Giselle merely nodded, her form totally at odds with the violent situation she was about to be involved in. She was already weaving her webs of magics, bringing together a cloud of arcane energy that would fuel all her attacks and also darken the skies, allowing her husband’s children free reign in what would otherwise be the height of day. _‘The fools,’_ she thought sadly, shaking her head as she stood and moved gracefully towards the doors that would lead her outside, where she was sure Lethyrkul would be waiting, carmine scales glittering like jewels and eyes lit with the deepest intelligence she knew, as well as a wisdom of the ages she could only ever wish to match. 

_Part Seven_

_Giselle passed through the front doorway of the castle at the same time that Lethyrkul finally landed, crouched low with his face flush against the massive, flagged courtyard, between the doors and the fountain at the centre. She glided to his side and ran a hand over the scales of his nose, the warm feeling completely at odds with his appearance. Her spell was taking effect, dark clouds forming and broiling like a sea in the noon sky, casting the caste and then spreading to cover the plains and surrounding woodland.
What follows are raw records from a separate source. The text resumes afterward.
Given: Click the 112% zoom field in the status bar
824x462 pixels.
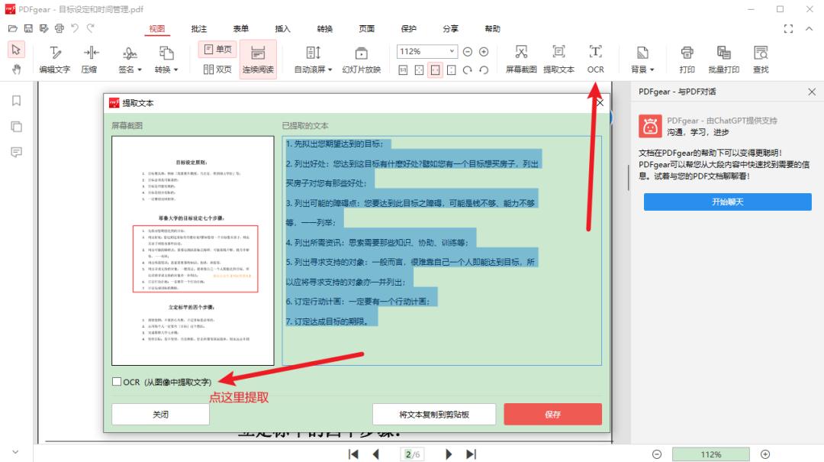Looking at the screenshot, I should pos(711,454).
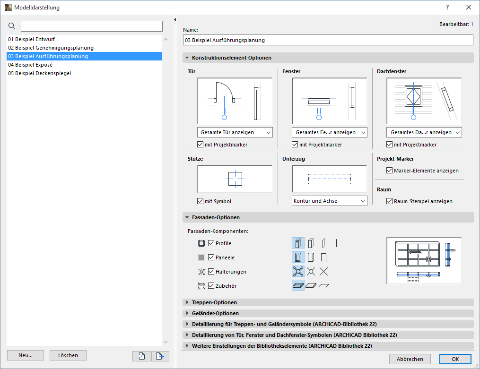
Task: Click the import settings file icon
Action: pos(141,356)

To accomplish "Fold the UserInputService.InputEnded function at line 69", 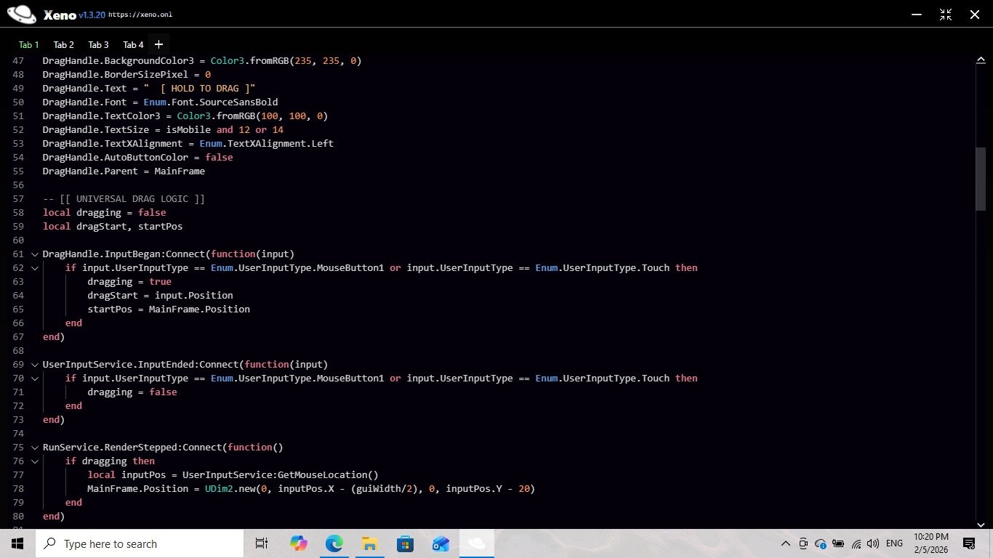I will pyautogui.click(x=34, y=365).
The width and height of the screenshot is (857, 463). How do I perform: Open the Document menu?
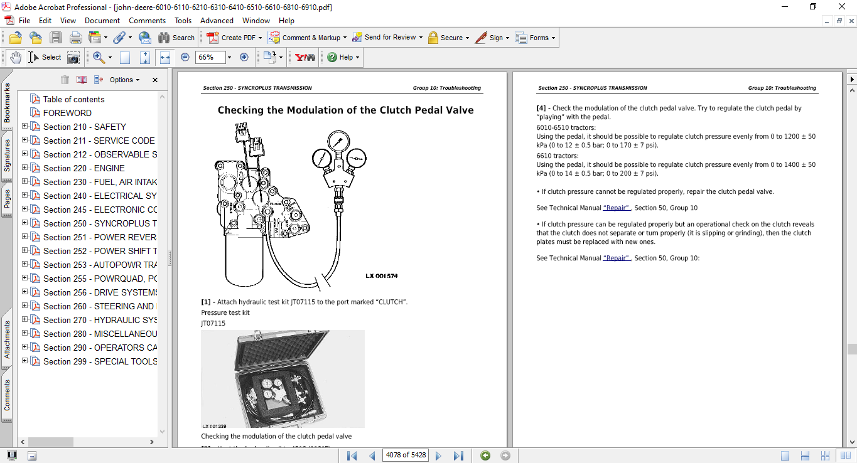click(102, 21)
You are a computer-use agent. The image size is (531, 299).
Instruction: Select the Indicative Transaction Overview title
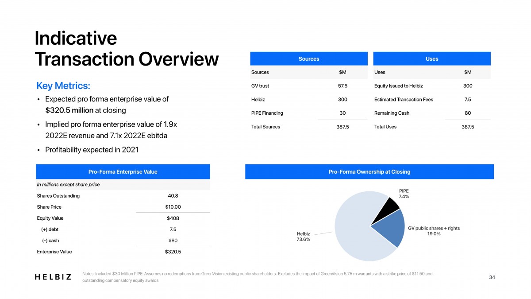click(126, 49)
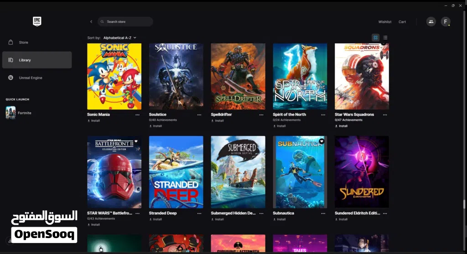Select Library in the sidebar

[x=37, y=60]
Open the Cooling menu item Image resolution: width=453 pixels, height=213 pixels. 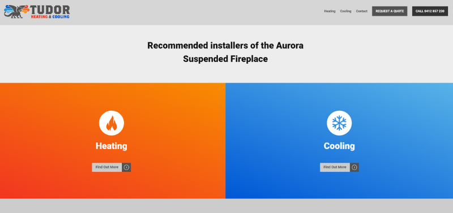pos(345,11)
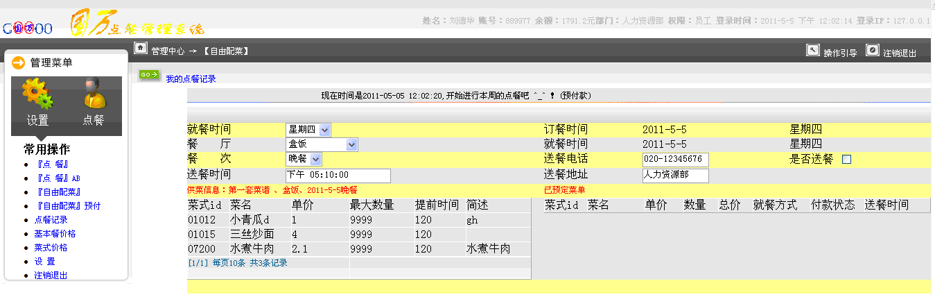Open 基本餐价格 in sidebar
The image size is (935, 297).
[55, 233]
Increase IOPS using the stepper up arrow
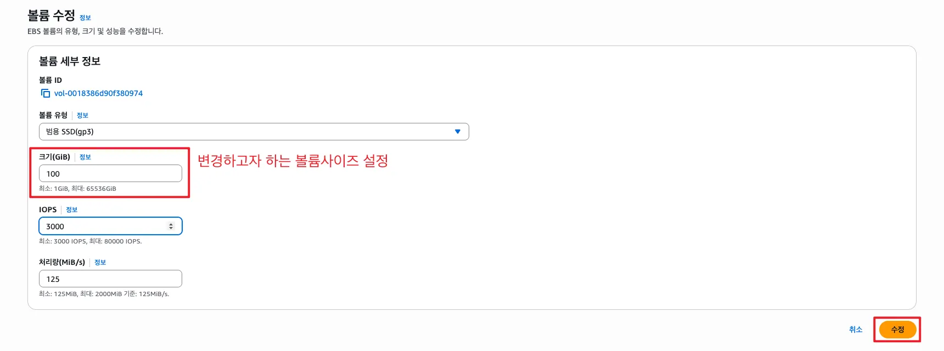Image resolution: width=944 pixels, height=351 pixels. [x=171, y=224]
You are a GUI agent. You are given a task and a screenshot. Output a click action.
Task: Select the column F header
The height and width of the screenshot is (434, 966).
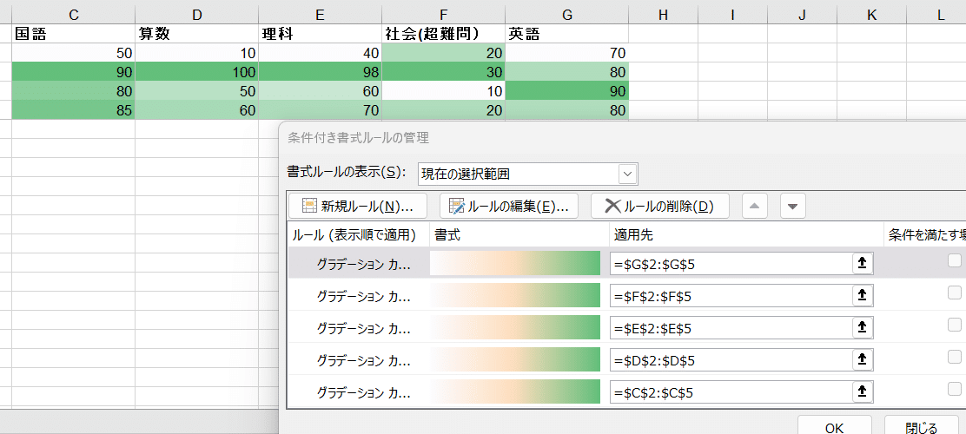click(x=443, y=16)

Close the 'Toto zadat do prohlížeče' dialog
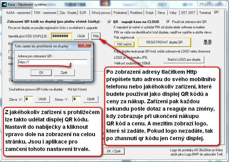coord(84,45)
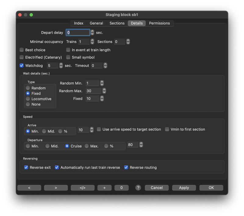This screenshot has height=216, width=244.
Task: Click the question mark help icon
Action: pos(138,188)
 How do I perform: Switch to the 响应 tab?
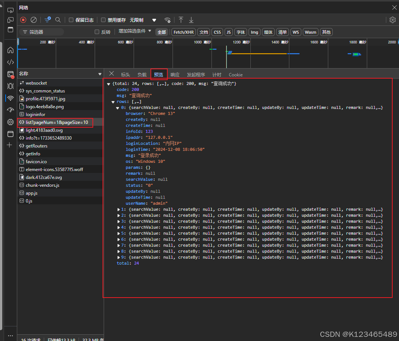(x=175, y=75)
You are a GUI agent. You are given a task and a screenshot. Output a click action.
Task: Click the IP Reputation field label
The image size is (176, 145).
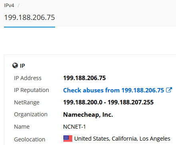coord(32,90)

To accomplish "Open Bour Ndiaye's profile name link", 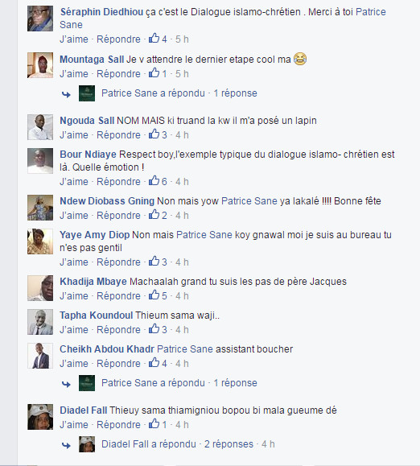I will pyautogui.click(x=88, y=155).
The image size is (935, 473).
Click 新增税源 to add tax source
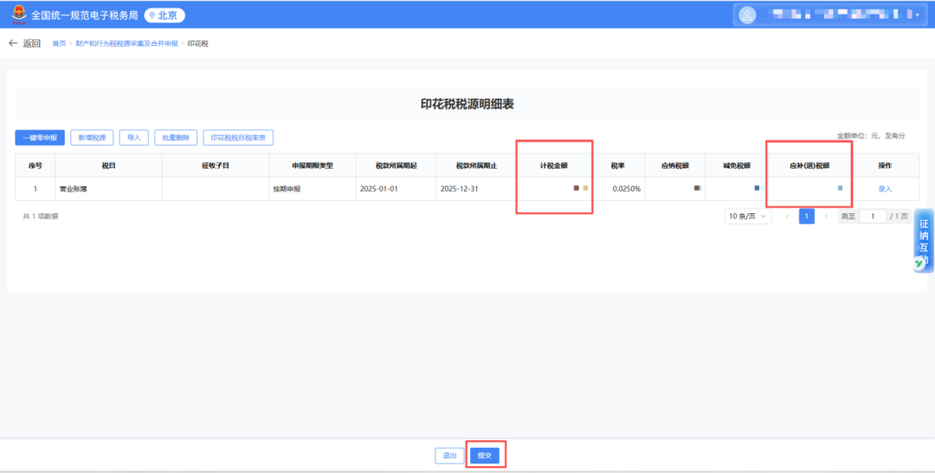click(92, 137)
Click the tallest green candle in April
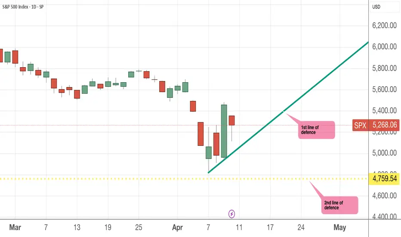 (x=224, y=131)
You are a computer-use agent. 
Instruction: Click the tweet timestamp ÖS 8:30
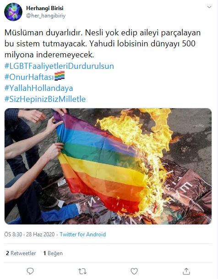point(13,234)
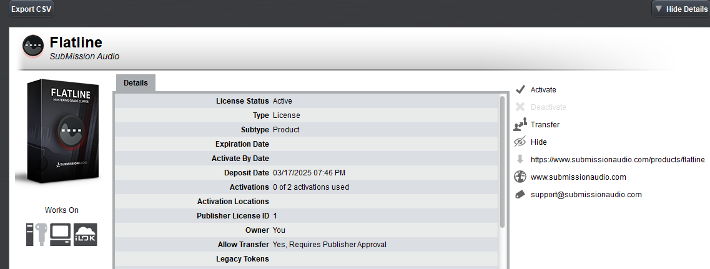The width and height of the screenshot is (710, 269).
Task: Click the iLok works-on icon
Action: pyautogui.click(x=86, y=233)
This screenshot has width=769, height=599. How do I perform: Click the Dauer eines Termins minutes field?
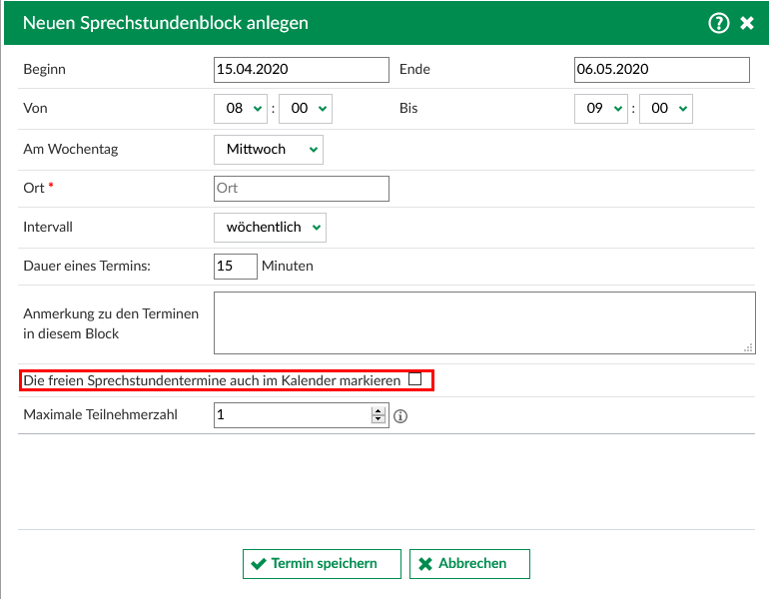pos(235,267)
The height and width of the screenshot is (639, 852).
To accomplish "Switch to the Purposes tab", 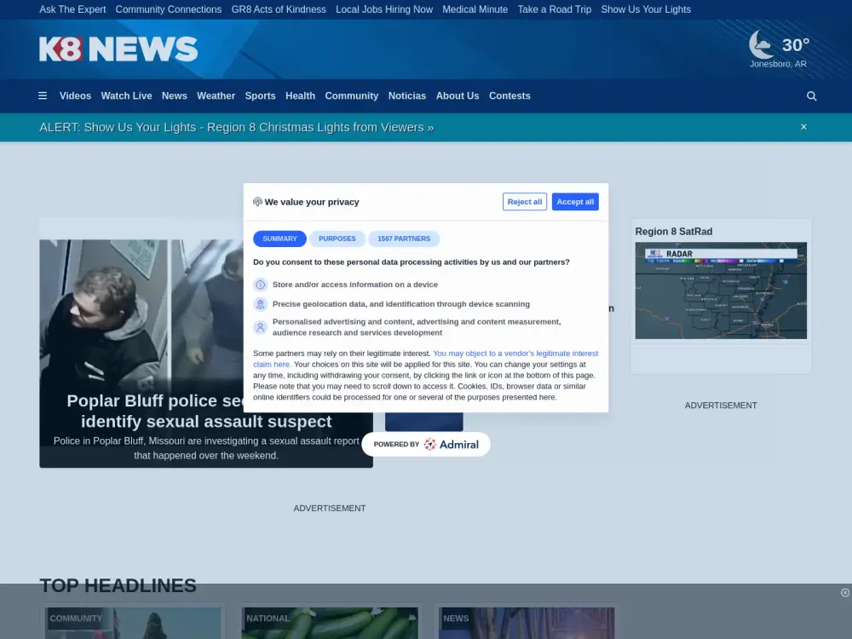I will point(337,239).
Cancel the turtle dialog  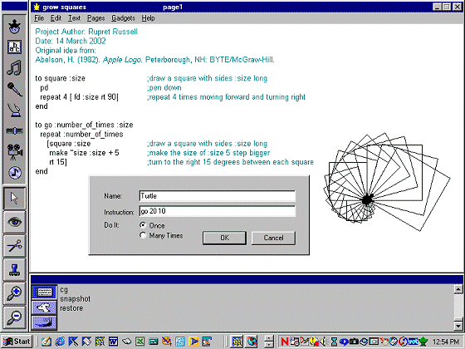pyautogui.click(x=273, y=238)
“Come, Lethyrkul, we have things to do,” she murmured, face pressed against his snout. The dragon, in an uncharacteristic moment of comradeship, snorted slightly, before pulling his head up, and himself talking - “Yes, we do. Now, enough of this. Let us begone.” The vampiress nodded, sighed and then stood a bit straighter, face full of determination. She moved from his snout, looked into the dragon’s left eye and saw _something_ that spurred her into action, as she clambered to sit side-saddle across the ancient dragon’s back, just in front of where the wings, huge, membranous wings, sprouted. “Let us go!”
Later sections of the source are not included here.